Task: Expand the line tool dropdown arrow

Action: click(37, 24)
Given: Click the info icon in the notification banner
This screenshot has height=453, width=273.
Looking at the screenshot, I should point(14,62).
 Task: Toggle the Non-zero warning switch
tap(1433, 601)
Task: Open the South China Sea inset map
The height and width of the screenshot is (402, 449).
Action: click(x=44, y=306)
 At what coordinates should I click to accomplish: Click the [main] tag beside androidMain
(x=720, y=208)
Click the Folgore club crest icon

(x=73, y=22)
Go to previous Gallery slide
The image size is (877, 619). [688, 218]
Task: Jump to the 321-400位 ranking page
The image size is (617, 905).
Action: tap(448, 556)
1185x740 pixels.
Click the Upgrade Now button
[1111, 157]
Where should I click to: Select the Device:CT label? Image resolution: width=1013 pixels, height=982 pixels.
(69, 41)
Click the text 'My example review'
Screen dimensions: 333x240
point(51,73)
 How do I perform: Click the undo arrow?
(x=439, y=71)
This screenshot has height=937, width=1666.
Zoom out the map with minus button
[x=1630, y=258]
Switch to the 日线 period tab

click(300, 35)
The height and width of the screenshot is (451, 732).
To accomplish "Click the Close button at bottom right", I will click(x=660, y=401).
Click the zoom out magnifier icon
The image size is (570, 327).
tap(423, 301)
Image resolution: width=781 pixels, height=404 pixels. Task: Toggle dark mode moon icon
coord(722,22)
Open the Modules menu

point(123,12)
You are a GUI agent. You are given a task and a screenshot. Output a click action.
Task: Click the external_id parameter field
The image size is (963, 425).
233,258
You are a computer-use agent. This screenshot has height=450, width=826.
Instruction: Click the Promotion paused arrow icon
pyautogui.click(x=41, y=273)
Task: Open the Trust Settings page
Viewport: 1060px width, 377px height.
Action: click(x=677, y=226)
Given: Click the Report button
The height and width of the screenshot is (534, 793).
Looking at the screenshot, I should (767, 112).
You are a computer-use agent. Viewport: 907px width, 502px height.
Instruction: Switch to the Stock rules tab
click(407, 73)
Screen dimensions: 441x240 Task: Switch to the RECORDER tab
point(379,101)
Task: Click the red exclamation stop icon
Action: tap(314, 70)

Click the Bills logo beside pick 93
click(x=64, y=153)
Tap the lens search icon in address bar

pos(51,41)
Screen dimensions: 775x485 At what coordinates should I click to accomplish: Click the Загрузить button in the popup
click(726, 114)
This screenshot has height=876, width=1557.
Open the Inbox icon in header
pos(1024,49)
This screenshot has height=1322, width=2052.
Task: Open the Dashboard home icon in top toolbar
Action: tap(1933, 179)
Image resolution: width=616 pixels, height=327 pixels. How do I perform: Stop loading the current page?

+===+

§ **Problem**:
Please convert the entries above into a JSON list of strings with one string per line, leaving out blank lines.

§ **Solution**:
[
  "Task: Expand the line tool dropdown arrow",
  "Action: click(37, 24)",
  "Given: Click the info icon in the notification banner",
  "This screenshot has height=453, width=273.",
  "Looking at the screenshot, I should point(14,62).",
  " Task: Toggle the Non-zero warning switch",
  "tap(1433, 601)",
  "Task: Open the South China Sea inset map",
  "The height and width of the screenshot is (402, 449).",
  "Action: click(x=44, y=306)",
  " At what coordinates should I click to accomplish: Click the [main] tag beside androidMain",
  "(x=720, y=208)",
  "Click the Folgore club crest icon",
  "(x=73, y=22)",
  "Go to previous Gallery slide",
  "The image size is (877, 619). [688, 218]",
  "Task: Jump to the 321-400位 ranking page",
  "The image size is (617, 905).",
  "Action: tap(448, 556)",
  "1185x740 pixels.",
  "Click the Upgrade Now button",
  "[1111, 157]",
  "Where should I click to: Select the Device:CT label? Image resolution: width=1013 pixels, height=982 pixels.",
  "(69, 41)",
  "Click the text 'My example review'",
  "Screen dimensions: 333x240",
  "point(51,73)",
  " How do I perform: Click the undo arrow?",
  "(x=439, y=71)",
  "This screenshot has height=937, width=1666.",
  "Zoom out the map with minus button",
  "[x=1630, y=258]",
  "Switch to the 日线 period tab",
  "click(300, 35)",
  "The height and width of the screenshot is (451, 732).",
  "To accomplish \"Click the Close button at bottom right\", I will click(x=660, y=401).",
  "Click the zoom out magnifier icon",
  "The image size is (570, 327).",
  "tap(423, 301)",
  "Image resolution: width=781 pixels, height=404 pixels. Task: Toggle dark mode moon icon",
  "coord(722,22)",
  "Open the Modules menu",
  "point(123,12)",
  "You are a GUI agent. You are given a task and a screenshot. Output a click action.",
  "Task: Click the external_id parameter field",
  "The image size is (963, 425).",
  "233,258",
  "You are a computer-use agent. This screenshot has height=450, width=826.",
  "Instruction: Click the Promotion paused arrow icon",
  "pyautogui.click(x=41, y=273)",
  "Task: Open the Trust Settings page",
  "Viewport: 1060px width, 377px height.",
  "Action: click(x=677, y=226)",
  "Given: Click the Report button",
  "The height and width of the screenshot is (534, 793).",
  "Looking at the screenshot, I should (767, 112).",
  "You are a computer-use agent. Viewport: 907px width, 502px height.",
  "Instruction: Switch to the Stock rules tab",
  "click(407, 73)",
  "Screen dimensions: 441x240 Task: Switch to the RECORDER tab",
  "point(379,101)",
  "Task: Click the red exclamation stop icon",
  "Action: tap(314, 70)",
  "Click the Bills logo beside pick 93",
  "click(x=64, y=153)",
  "Tap the lens search icon in address bar",
  "pos(51,41)",
  "Screen dimensions: 775x485 At what coordinates should I click to accomplish: Click the Загрузить button in the popup",
  "click(726, 114)",
  "This screenshot has height=876, width=1557.",
  "Open the Inbox icon in header",
  "pos(1024,49)",
  "This screenshot has height=1322, width=2052.",
  "Task: Open the Dashboard home icon in top toolbar",
  "Action: tap(1933, 179)",
  "Image resolution: width=616 pixels, height=327 pixels. How do I perform: Stop loading the current page?"
]